#### [YOUR ASSIGNMENT]
The line that contains "is (760, 1267)." marks the end: retype the data below exactly from its first line through that line.

#### [INFORMATION PROVIDED]
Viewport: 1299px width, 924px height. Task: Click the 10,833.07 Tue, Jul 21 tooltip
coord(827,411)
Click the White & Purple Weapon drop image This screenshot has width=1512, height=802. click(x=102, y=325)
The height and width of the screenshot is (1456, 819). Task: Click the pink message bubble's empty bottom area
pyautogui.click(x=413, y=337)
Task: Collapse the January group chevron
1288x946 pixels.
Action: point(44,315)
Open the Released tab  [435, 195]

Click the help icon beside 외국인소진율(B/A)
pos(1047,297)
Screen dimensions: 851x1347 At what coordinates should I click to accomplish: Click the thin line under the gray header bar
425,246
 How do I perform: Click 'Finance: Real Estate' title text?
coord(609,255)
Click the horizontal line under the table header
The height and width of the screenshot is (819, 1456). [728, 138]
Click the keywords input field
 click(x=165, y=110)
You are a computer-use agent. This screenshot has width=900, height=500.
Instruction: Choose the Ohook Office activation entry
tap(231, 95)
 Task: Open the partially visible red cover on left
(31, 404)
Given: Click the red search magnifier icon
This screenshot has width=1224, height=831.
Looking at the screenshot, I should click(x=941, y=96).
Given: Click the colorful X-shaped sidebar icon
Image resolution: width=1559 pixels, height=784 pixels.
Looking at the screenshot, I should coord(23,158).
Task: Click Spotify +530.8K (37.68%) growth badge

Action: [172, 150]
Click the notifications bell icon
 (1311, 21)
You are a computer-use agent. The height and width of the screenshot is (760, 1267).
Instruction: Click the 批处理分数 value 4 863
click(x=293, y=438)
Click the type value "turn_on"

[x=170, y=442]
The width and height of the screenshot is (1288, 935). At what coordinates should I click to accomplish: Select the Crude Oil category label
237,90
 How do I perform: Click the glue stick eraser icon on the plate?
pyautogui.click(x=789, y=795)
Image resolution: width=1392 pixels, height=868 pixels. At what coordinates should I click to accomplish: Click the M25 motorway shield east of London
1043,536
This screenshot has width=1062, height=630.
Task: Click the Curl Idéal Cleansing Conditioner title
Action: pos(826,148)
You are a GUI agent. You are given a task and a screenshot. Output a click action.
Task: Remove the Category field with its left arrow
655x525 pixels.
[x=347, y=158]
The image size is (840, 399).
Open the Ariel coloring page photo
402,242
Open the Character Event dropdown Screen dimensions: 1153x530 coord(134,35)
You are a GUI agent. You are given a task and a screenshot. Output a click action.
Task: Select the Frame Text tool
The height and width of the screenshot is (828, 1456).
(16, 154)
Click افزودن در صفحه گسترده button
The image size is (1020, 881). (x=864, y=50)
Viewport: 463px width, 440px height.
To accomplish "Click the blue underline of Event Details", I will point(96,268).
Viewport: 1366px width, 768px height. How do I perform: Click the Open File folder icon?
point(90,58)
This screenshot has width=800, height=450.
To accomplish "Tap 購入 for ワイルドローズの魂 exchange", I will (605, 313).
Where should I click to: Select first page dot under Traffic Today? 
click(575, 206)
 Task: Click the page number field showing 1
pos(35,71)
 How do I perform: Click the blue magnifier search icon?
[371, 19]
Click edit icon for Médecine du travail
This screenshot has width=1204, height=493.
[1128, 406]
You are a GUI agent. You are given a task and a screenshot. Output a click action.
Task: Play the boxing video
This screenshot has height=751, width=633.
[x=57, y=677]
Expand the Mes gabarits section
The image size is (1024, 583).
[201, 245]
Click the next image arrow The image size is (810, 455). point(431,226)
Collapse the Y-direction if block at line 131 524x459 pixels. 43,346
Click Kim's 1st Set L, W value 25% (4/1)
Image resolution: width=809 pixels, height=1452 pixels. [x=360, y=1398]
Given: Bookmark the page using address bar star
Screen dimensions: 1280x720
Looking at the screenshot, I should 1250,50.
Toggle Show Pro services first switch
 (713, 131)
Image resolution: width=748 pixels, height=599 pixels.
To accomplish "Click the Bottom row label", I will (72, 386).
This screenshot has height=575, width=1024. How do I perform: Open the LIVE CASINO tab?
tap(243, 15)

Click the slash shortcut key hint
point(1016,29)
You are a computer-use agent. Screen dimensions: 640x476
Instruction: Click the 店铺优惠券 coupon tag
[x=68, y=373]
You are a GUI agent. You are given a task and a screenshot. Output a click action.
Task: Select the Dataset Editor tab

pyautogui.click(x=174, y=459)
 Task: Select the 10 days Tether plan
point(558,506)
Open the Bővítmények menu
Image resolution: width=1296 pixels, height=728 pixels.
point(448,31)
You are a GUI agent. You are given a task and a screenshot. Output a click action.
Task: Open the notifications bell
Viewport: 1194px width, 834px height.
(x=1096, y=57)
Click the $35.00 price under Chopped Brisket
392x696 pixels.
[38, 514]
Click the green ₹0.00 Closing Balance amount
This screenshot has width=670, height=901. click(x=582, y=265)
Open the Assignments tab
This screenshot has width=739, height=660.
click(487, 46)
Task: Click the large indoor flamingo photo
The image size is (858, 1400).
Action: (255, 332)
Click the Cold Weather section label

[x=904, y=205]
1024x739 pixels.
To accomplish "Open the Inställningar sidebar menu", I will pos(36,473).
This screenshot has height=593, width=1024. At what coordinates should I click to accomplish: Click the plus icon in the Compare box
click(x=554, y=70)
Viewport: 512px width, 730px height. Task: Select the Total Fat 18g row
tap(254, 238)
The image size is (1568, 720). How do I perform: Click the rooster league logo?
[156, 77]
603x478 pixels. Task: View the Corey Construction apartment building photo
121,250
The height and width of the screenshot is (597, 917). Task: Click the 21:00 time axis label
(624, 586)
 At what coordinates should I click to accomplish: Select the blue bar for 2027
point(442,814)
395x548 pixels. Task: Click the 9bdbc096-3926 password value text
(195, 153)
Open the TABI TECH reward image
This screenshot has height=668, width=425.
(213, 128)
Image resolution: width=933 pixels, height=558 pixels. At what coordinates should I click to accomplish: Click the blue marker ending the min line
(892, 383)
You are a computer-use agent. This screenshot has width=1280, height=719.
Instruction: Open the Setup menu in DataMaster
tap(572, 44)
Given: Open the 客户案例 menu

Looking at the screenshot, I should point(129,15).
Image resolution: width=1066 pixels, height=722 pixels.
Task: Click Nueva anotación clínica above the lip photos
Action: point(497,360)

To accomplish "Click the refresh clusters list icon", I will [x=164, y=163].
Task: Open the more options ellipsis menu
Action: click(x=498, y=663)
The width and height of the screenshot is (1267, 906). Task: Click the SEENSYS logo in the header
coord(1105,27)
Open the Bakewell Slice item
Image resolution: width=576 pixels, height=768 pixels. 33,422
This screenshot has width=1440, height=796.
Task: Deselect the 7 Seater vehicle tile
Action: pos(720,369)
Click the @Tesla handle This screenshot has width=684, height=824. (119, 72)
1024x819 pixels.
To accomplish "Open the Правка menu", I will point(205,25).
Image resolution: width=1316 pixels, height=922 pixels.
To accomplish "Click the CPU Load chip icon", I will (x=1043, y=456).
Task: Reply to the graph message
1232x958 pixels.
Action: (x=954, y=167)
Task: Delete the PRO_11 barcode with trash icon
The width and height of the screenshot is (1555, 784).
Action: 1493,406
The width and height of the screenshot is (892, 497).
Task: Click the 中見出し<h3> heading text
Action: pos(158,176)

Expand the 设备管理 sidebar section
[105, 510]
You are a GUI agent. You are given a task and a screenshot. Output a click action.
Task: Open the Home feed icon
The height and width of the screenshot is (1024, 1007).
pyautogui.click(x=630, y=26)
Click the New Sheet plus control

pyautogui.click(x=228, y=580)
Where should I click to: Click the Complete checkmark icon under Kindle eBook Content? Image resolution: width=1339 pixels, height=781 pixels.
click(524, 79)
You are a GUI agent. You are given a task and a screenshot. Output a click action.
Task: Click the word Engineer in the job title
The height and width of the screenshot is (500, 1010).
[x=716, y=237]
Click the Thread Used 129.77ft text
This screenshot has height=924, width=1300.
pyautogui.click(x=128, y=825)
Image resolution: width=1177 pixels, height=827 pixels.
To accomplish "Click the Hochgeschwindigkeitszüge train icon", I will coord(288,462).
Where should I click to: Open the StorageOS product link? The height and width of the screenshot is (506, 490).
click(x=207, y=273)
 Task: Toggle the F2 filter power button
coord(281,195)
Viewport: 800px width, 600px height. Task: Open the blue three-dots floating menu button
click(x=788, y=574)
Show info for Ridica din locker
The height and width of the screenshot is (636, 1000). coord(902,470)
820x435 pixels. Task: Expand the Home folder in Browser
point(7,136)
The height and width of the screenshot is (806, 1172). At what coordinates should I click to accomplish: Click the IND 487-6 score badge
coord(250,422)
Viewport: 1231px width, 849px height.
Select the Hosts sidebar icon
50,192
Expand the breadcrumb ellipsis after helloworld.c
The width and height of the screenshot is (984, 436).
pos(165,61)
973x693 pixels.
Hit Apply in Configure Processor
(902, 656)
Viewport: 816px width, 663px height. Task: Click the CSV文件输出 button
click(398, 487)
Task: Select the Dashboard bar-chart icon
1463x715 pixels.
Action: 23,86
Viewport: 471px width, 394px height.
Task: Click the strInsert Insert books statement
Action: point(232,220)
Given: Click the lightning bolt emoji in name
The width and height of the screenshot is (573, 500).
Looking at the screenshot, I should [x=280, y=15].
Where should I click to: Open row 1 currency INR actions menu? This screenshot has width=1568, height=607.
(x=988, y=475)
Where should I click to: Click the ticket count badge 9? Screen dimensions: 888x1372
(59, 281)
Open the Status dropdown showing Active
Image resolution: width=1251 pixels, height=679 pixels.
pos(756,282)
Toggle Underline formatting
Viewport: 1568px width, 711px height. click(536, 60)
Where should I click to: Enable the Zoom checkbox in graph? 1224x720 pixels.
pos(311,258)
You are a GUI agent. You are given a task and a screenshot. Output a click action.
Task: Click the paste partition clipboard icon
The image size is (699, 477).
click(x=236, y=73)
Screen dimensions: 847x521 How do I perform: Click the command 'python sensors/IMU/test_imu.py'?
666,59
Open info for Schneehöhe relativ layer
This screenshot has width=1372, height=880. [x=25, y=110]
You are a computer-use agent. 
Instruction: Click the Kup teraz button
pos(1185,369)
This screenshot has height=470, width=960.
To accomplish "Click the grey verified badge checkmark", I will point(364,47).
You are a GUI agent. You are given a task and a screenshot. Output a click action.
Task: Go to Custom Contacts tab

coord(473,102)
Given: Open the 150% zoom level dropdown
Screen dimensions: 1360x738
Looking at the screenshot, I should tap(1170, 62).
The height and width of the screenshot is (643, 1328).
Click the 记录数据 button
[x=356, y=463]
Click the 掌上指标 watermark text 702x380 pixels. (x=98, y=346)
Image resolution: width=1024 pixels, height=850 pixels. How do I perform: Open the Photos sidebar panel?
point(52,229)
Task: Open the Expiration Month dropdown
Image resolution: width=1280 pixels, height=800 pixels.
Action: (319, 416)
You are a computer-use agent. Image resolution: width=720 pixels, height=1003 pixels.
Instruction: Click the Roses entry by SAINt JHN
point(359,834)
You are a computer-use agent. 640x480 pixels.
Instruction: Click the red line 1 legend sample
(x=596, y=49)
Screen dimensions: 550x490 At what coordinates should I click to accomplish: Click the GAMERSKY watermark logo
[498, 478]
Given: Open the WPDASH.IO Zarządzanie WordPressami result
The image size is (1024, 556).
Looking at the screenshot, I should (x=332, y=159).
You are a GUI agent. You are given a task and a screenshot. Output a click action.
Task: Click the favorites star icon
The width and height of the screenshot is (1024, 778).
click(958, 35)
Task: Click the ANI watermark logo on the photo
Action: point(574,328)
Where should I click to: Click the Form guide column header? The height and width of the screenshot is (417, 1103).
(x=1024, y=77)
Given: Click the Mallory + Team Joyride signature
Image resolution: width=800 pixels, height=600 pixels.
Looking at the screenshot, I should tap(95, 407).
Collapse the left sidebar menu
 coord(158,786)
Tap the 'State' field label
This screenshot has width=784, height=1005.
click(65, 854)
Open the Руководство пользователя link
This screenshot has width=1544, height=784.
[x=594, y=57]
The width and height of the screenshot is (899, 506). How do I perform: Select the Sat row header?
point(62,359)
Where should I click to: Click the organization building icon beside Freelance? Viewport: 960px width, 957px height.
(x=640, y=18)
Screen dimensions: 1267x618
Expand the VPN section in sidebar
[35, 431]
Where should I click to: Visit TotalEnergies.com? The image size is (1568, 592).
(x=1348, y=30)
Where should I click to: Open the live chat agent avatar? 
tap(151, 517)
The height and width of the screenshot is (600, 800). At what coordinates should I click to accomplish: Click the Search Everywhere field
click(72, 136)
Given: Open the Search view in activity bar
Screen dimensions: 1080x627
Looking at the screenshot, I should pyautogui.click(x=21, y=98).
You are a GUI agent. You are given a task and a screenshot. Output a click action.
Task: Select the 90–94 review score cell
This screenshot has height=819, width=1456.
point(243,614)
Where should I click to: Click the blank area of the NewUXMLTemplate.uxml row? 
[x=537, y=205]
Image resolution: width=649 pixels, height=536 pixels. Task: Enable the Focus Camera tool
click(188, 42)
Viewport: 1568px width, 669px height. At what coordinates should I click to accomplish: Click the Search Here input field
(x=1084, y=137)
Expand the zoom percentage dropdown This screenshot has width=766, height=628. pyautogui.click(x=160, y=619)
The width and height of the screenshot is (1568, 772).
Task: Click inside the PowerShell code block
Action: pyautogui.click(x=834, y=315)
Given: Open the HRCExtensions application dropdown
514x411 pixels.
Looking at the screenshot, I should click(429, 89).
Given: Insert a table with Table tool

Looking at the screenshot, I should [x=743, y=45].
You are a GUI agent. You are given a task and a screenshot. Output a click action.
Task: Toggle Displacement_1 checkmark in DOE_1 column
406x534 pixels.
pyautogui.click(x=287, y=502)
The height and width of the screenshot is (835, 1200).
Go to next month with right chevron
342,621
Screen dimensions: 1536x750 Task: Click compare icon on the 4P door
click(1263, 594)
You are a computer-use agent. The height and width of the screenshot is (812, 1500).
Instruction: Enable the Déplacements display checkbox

#### [FINAL ANSWER]
Viewport: 1299px width, 924px height. Task: Click the 10,833.07 Tue, Jul 21 tooltip
coord(827,411)
Click the White & Purple Weapon drop image This screenshot has width=1512, height=802. click(x=102, y=325)
The height and width of the screenshot is (1456, 819). Task: Click the pink message bubble's empty bottom area
pyautogui.click(x=413, y=337)
Task: Collapse the January group chevron
1288x946 pixels.
Action: point(44,315)
Open the Released tab  [435, 195]

Click the help icon beside 외국인소진율(B/A)
pos(1047,297)
Screen dimensions: 851x1347 At what coordinates should I click to accomplish: Click the thin line under the gray header bar
425,246
 How do I perform: Click 'Finance: Real Estate' title text?
coord(609,255)
Click the horizontal line under the table header
The height and width of the screenshot is (819, 1456). [728, 138]
Click the keywords input field
 click(x=165, y=110)
You are a computer-use agent. This screenshot has width=900, height=500.
Instruction: Choose the Ohook Office activation entry
tap(231, 95)
 Task: Open the partially visible red cover on left
(31, 404)
Given: Click the red search magnifier icon
This screenshot has width=1224, height=831.
Looking at the screenshot, I should click(x=941, y=96).
Given: Click the colorful X-shaped sidebar icon
Image resolution: width=1559 pixels, height=784 pixels.
Looking at the screenshot, I should coord(23,158).
Task: Click Spotify +530.8K (37.68%) growth badge

Action: [172, 150]
Click the notifications bell icon
 (1311, 21)
You are a computer-use agent. The height and width of the screenshot is (760, 1267).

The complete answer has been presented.